In 1974, Giulio “Dan” D’Angio, a pioneering radiation oncologist, wrote a seminal paper on the need for cancer survivorship research and clinical care, called “Pediatric Cancer in Perspective: Cure Is Not Enough.” Advances in treatment had led to remarkable improvement in prognosis, particularly in his field of pediatric oncology. But Dr. D’Angio recognized the harmful effects of therapy, and he advocated for care that would minimize complications, also bearing in mind the heavy psychosocial and economic burdens of cancer and its treatment.
Other early leaders joined Dr. D’Angio in calling attention to the importance of understanding and addressing life after cancer, and, as the number of cancer survivors continued to grow, so too did the field of cancer survivorship. When the NCI Office of Cancer Survivorship (OCS) was created in 1996, 25 years ago — thanks largely to the efforts of the survivorship advocacy community — there were an estimated 8.4 million cancer survivors. Today, there are more than 17 million cancer survivors; by 2040, that number is expected to climb to over 26 million.
OCS celebrates the success of cancer diagnosis and treatment, while at the same time acknowledging the struggles and challenges of long-term and late effects. The office was influential in the publication of the 2006 landmark IOM report From Cancer Patient to Cancer Survivor: Lost in Transition, which outlined 10 recommendations to enhance the care of the growing survivor population as they transitioned into life post-treatment. The report included key contributions by Dr. Julia Rowland, the OCS director at the time, regarding NCI-funded survivorship research. In 2016, Dr. Rowland again joined other cancer survivorship champions in Going Beyond Being Lost in Transition: A Decade of Progress in Cancer Survivorship, which reflected on the successes in the field but noted the continued efforts needed “to ensure all survivors receive quality, comprehensive, and coordinated care.”

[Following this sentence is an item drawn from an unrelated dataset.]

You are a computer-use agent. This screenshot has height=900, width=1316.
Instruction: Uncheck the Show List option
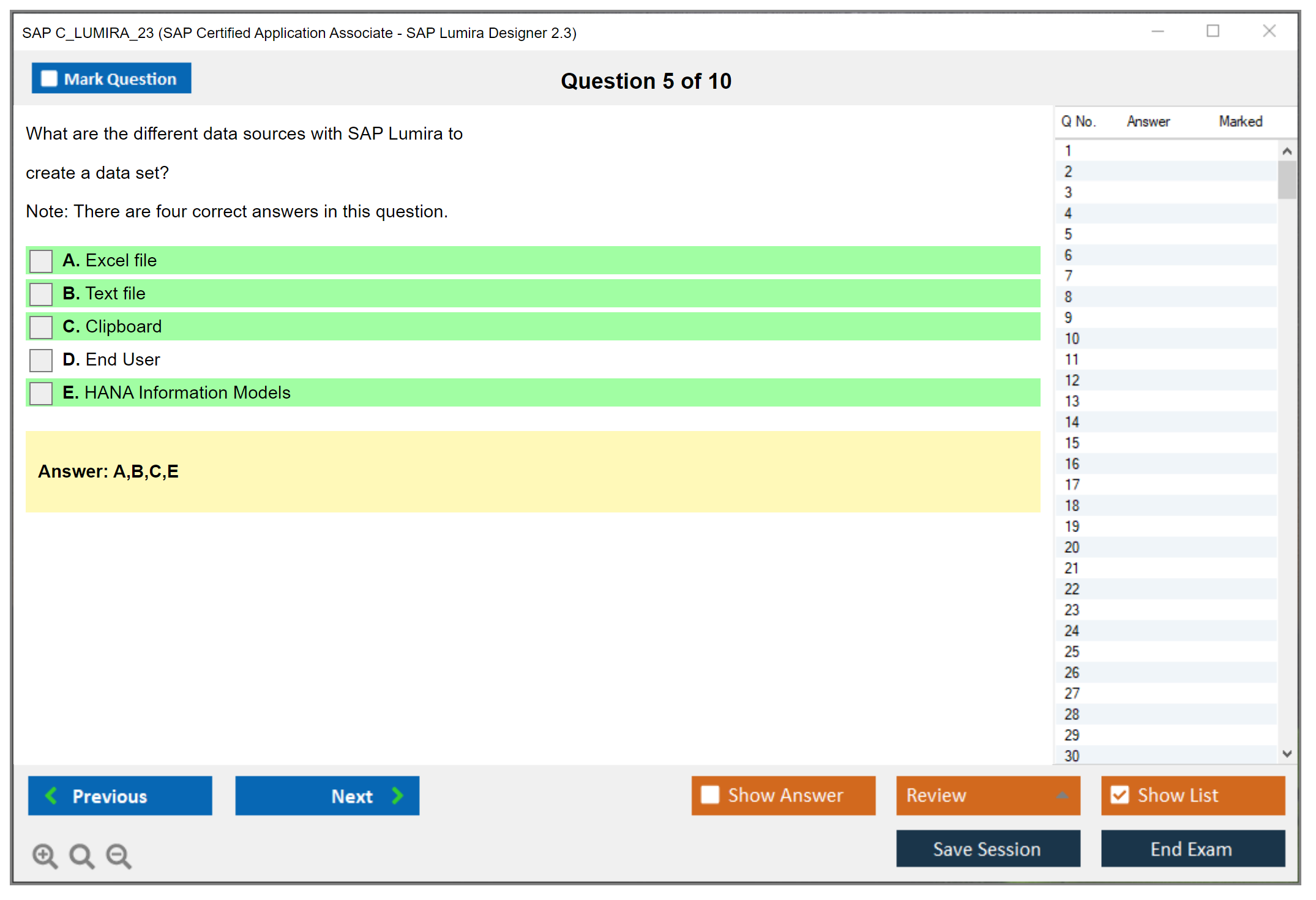pos(1120,795)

Over the years, the office has supported the growth of the field in terms of numbers and diversity of funded investigators and resources. The office’s many collaborations, with organizations ranging from other government agencies to nonprofit foundations, have also been instrumental in helping to advance the cancer survivorship field. OCS co-led the Cancer Survivorship Telephone Workshop Series from 2003 until 2012, a free series that offered cancer survivors, their families, friends, and healthcare professionals practical information to help them cope with concerns and issues that arise after treatment ends. And from 2002 to 2016, OCS and partners held the Biennial Cancer Survivorship Research Conference, bringing together researchers, clinicians, cancer survivors, advocates, policymakers, and public health experts every 2 years to share and learn about the most up-to-date cancer survivorship research.

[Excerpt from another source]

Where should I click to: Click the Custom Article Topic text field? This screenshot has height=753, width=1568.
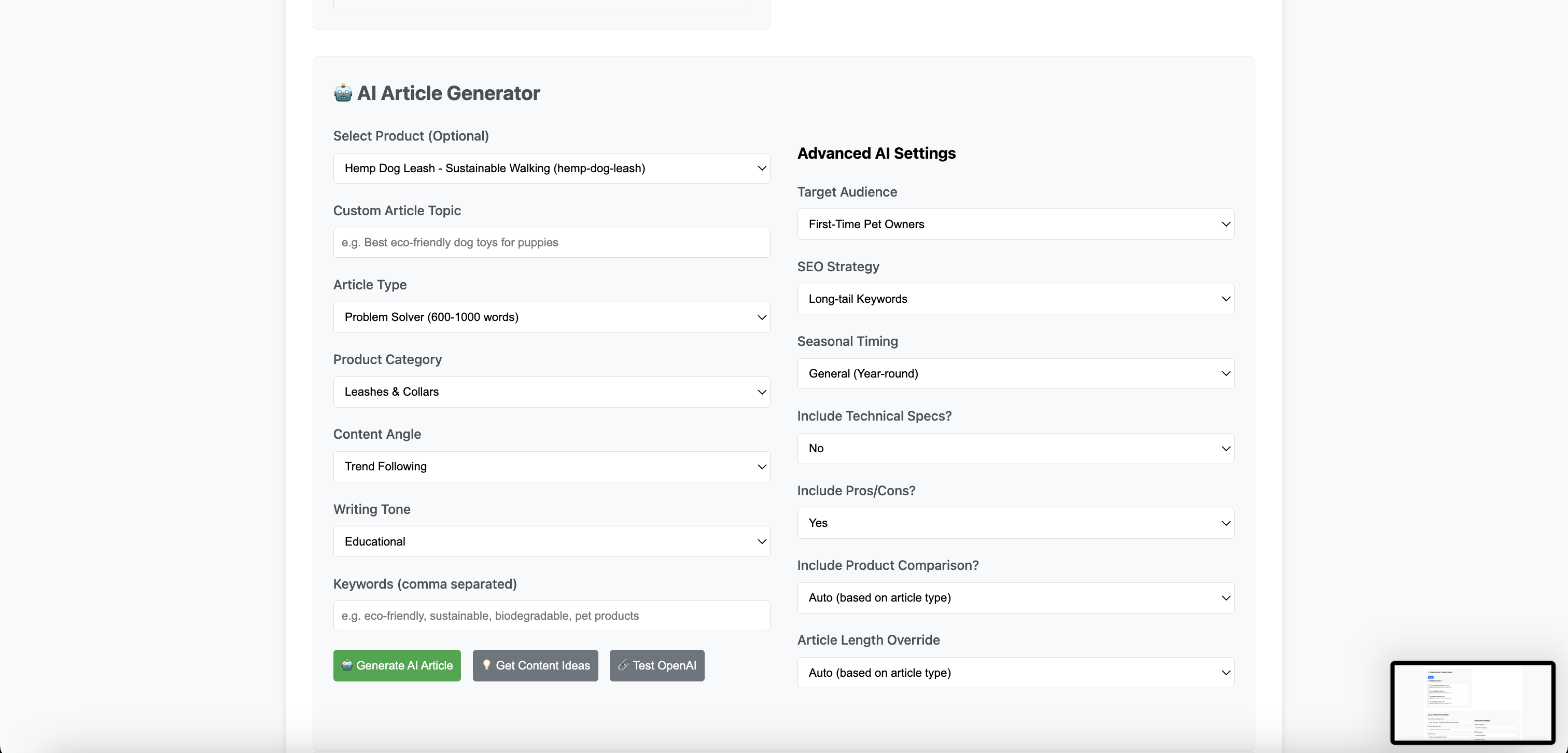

As the survivorship population grows and changes, the advocacy community in particular continues to play a vital role, most recently ensuring that survivors with advanced or metastatic cancer are not excluded from the cancer survivorship conversation nor resources. Many survivors will continue to be treated for cancer throughout their life and, thus, would not utilize the many resources created for “life after cancer.” OCS recognized the importance of acknowledging this growing population of cancer survivors and correspondingly changed its definition of “survivor” to formally recognize that there are many different types of survivors. The office also brought together stakeholders for a meeting in May 2021 focused on survivors with advanced and metastatic cancers, to explore areas of high priority for research in that specific survivor population.

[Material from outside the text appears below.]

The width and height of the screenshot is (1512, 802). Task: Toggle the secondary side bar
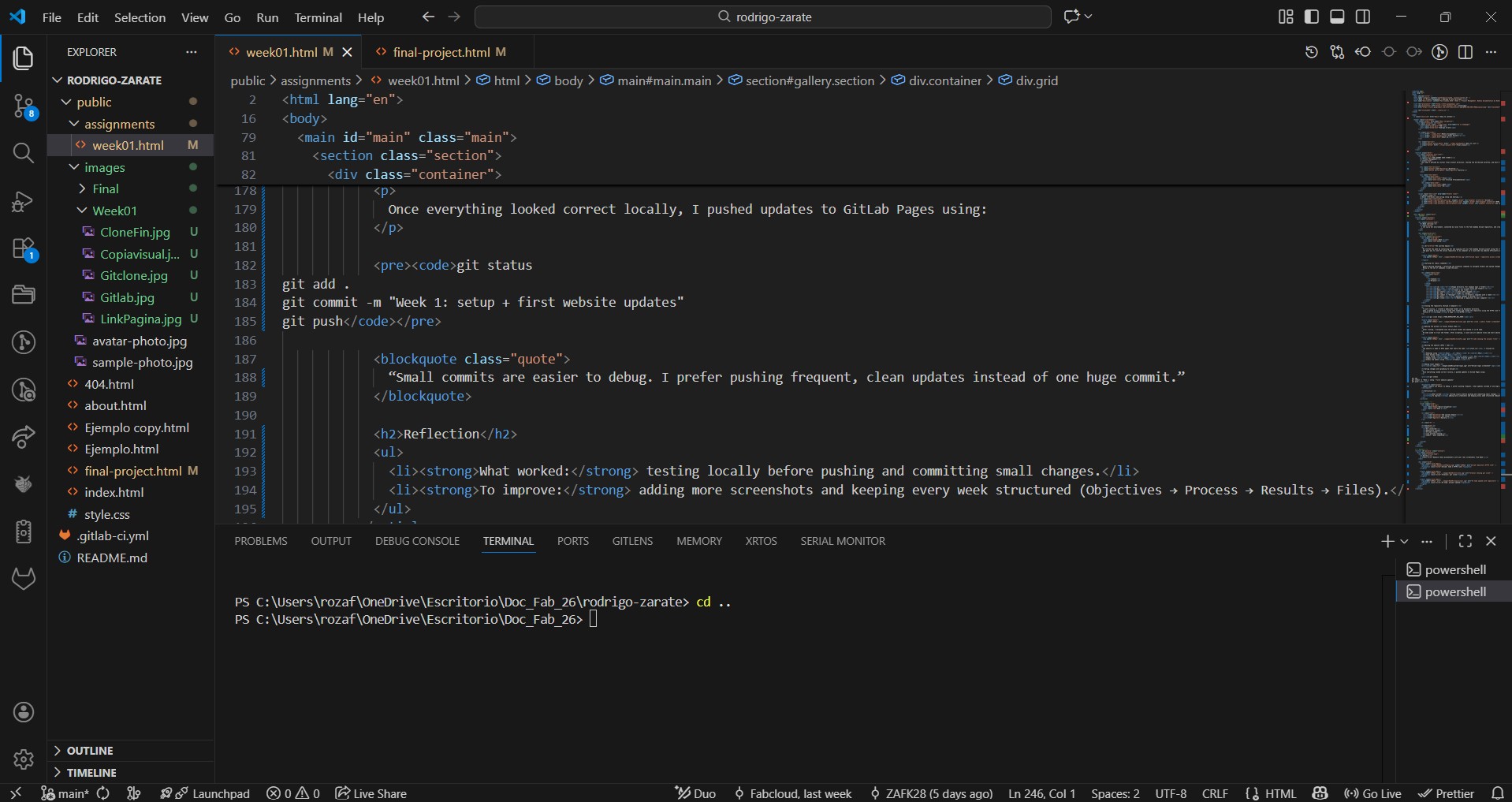[1365, 16]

OCS’s quest to better understand and improve the lives of all cancer survivors is far-reaching. The office recognizes, as Dr. D’Angio did years ago, the importance of multidisciplinary research. OCS supports diverse studies that focus on obesity and cancer, aging and accelerated aging in cancer survivors, digital tools to aid in diagnosis and cancer care, financial toxicity, care coordination, genetic and genomic susceptibility to toxicities, and survivorship health disparities in minority and underserved communities, among many other areas of research. In addition, with the 2018 Childhood Cancer STAR Act, NCI has been able to further support research to improve the care and quality of life of pediatric and AYA cancer survivors. The recently released AHRQ technical brief Disparities and Barriers to Pediatric Cancer Survivorship Care, commissioned by NCI, is one of three evidence reviews that will inform next steps in childhood and AYA survivorship research; this year’s cancer center supplement awards that were focused on childhood cancer survivorship disparities build on this work.
In the future, the office will focus on these and other areas of research, including long-term and late effects of new and emerging therapies, creating new opportunities for training, mentoring, and education in survivorship, and supporting primary care–oriented survivorship research and clinical care. In this 25th anniversary year, OCS continues to recognize its most critical role in cancer survivorship: bringing together and supporting the people, the ideas, and the work that ultimately will improve the well-being of all cancer survivors.
D’Angio, G.J. (1975), Pediatric cancer in perspective: Cure is not enough. Cancer, 35: 866–870.